If I am Approved for Social Security Disability Benefits, Will my Student Loans be Forgiven?

Submitted by Chris on Wed, 12/18/2013 - 13:22

If you are interested in applying for Social Security Disability benefits, it is likely that you are not capable of working and therefore are living off of limited income. In circumstances such as these, it can be difficult to find the money each month to pay for things like rent, heat, electricity, water, and—in some cases—student loans.

Fortunately, if you are receiving disability benefits and are responsible for paying back student loans, you may be eligible for student loan forgiveness. We address this topic in the following blog post as a response to this question:

“If I am approved for disability benefits, will my student loans be forgiven?”

The one-word answer to this question is maybe. Being approved for disability benefits by the Social Security Administration (SSA) can be an important first step toward student loan forgiveness, however, it is not an automatic guarantee. To have your loans forgiven you must qualify for something called Total and Permanent Disability (TPD) discharge.

TPD is monitored by Federal Student Aid, an office of the U.S. Department of Education. TPD discharge means that you no longer have to pay back any of the money you owe for school. There are three main types of loans covered by this program:

  • William D. Ford Federal Direct Loan
  • Federal Family Education Loan
  • Federal Perkins Loan

TPD discharge also relieves you from completing a TEACH Grant obligation—if applicable.

Do You Qualify for TPD?

You will be approved for TPD if you can prove that you have a long-term disability. The Department of Education accepts the following as proof of permanent disability:

  1. Documentation from the U.S Department of Veteran’s Affairs showing that you are unemployable due to a service related disability.
  2. Documentation from the Social Security Administration (SSA) proving that you receive disability benefits and that your next disability review is scheduled to be held with 5 to 7 years from your latest review.
  3. Documentation from your physician that shows you have a condition that can be expected to result in death, has lasted for a continuous period of at least 60 months, or can be expected to last for a continuous period of at least 60 months.

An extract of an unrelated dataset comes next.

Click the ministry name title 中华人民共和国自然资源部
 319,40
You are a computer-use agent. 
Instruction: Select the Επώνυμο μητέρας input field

In all three of these instances, the Department of Education will require certain documentation to support your claim.

How to Apply

To start your application, you should let the Federal Student Aid office know that you are interested in receiving TPD discharge. A simple way to do this is to begin your application online. Once the office is aware that you are applying for loan forgiveness, your loans will be put on hold for up to 120 days, allowing you time to complete the paperwork without having to worry about making payments.

The Next Step

After you have successfully submitted your TPD discharge application it will take around 30 days to receive a decision. You will be notified regardless of whether or not you are approved. If you are not approved for TPD discharge, payment for your loans will resume as usual and you will be allowed to appeal the decision made on your application.

If you are approved, the Department of Education will monitor your case for three years. During this ‘monitoring period’ the Department will review your circumstances to make sure that you fit the appropriate qualifications to continue to have your loans forgiven.